Stated task
In the commentary below on China's business use of the internet, why should the dwindling supply of cheap labor become less of a worry for China? Answer in one to three sentences.

Selected text
========================================

InsightaaS: The Economist is one of the world’s most respected sources of insight into business and social issues, and often achieves the rare feat of connecting both perspectives into a single analysis. “Unplugged and unproductive” is one such piece. Based on a report by the McKinsey Global Institute, it looks at the gap between the public perception (fueled by successes like Alibaba) of China as an internet leader, and the on-the-ground reality of limited use of internet-delivered productivity technologies by the country’s SMBs, and by its publicly-owned businesses. The overall outlook is favourable – as the article says, “as Chinese firms of all sizes get themselves plugged in, as they are belatedly doing, there should be a burst of productivity gains, providing a sustained boost to GDP growth. The dwindling supply of cheap labour will be less of a worry for China, and its economy will be driven more by innovation and consumption.” However, there are hurdles between that vision of the future and today’s reality: 25% or less of Chinese small businesses are connected to the internet (vs. 75% in the US), labour productivity within the SMB community is low relative to both larger firms in China and to norms in other countries, and spending on automation is low even in large enterprises (the article mentions two state-owned oil companies as examples). The Economist notes that state-owned entities also suffer from cultural barriers, concluding that despite the productivity gains that can be realized from increased use of internet technology, “the state firms’ problems will not be fixed without bolder reforms” that address management processes as well.

========================================

Supplied data
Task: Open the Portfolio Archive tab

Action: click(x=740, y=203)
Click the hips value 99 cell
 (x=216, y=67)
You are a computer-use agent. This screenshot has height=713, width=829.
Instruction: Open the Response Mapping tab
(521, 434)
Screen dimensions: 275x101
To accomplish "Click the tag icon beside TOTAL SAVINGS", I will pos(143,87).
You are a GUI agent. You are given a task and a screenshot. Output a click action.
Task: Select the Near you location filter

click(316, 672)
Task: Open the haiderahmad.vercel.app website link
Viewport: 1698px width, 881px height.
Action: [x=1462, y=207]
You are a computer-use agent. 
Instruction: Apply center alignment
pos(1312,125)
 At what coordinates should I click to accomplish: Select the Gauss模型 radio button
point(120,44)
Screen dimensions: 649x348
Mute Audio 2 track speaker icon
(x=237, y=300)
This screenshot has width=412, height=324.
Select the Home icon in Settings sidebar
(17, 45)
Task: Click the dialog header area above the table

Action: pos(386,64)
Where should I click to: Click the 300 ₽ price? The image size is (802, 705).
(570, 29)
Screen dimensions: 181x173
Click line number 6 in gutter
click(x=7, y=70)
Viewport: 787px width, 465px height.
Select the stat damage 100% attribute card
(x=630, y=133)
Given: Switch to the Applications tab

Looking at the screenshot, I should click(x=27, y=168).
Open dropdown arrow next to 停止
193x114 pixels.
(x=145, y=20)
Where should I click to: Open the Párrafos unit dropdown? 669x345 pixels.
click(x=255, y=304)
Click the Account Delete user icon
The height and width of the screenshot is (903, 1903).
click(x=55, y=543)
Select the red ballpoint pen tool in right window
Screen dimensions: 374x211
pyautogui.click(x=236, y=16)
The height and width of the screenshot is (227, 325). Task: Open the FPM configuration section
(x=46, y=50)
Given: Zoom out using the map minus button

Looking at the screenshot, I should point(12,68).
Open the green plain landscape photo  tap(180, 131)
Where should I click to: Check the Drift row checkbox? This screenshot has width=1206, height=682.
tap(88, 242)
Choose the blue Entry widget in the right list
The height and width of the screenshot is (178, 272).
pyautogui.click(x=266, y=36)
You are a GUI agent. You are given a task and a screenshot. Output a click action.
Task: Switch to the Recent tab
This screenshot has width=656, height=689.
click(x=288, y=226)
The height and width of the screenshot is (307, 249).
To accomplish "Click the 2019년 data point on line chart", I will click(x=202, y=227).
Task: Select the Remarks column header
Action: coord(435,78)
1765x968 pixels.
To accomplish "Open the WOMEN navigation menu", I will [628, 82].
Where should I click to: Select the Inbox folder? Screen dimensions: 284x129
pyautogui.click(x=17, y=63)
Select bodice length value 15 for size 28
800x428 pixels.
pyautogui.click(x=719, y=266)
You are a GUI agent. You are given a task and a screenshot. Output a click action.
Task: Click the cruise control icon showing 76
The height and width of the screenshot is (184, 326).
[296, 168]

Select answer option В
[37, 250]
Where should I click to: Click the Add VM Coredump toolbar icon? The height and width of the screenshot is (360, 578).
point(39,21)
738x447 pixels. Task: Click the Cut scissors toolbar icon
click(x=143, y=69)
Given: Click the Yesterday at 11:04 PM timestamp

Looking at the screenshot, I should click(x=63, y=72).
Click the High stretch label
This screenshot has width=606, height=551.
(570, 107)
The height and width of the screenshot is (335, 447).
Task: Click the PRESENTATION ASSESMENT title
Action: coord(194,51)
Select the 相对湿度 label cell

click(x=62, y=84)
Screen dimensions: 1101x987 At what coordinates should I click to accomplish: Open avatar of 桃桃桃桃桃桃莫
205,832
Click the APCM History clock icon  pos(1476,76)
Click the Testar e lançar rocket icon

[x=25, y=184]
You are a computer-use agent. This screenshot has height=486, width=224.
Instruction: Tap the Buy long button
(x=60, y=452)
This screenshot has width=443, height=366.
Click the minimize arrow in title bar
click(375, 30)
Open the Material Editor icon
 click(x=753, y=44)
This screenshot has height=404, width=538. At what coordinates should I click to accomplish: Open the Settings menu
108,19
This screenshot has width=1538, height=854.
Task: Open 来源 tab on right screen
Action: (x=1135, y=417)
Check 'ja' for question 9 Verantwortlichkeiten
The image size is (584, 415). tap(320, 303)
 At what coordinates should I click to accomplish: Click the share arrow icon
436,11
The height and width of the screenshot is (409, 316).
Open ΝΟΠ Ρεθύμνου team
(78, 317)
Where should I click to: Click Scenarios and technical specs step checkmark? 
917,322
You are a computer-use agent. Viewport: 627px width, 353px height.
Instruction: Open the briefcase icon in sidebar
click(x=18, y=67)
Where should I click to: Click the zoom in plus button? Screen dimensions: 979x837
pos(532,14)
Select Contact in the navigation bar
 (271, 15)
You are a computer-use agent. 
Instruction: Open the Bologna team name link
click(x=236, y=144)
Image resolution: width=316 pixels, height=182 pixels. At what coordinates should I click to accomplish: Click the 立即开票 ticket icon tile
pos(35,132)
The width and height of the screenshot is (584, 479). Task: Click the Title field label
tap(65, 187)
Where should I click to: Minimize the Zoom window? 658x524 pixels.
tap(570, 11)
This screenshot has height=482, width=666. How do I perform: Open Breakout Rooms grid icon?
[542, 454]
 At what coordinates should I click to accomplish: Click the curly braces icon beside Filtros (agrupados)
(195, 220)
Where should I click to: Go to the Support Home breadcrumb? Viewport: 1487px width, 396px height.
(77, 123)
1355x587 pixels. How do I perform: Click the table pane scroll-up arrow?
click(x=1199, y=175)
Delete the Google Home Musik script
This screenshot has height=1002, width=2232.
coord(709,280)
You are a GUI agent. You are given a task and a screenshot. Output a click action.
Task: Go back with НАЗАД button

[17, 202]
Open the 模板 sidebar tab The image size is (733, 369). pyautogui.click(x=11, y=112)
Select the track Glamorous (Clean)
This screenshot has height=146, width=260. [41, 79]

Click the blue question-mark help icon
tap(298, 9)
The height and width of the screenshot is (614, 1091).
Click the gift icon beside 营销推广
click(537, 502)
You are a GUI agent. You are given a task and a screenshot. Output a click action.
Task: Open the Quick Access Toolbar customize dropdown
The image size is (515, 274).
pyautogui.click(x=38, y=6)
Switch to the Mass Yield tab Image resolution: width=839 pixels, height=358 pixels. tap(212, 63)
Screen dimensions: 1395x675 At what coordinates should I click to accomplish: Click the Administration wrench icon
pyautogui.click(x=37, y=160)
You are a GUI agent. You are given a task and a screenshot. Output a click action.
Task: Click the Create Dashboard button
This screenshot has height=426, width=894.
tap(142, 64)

========================================

Result below
As Chinese firms of all sizes get connected to the internet, there should be a burst of productivity gains that gives a sustained boost to GDP growth. China's economy would then be driven more by innovation and consumption.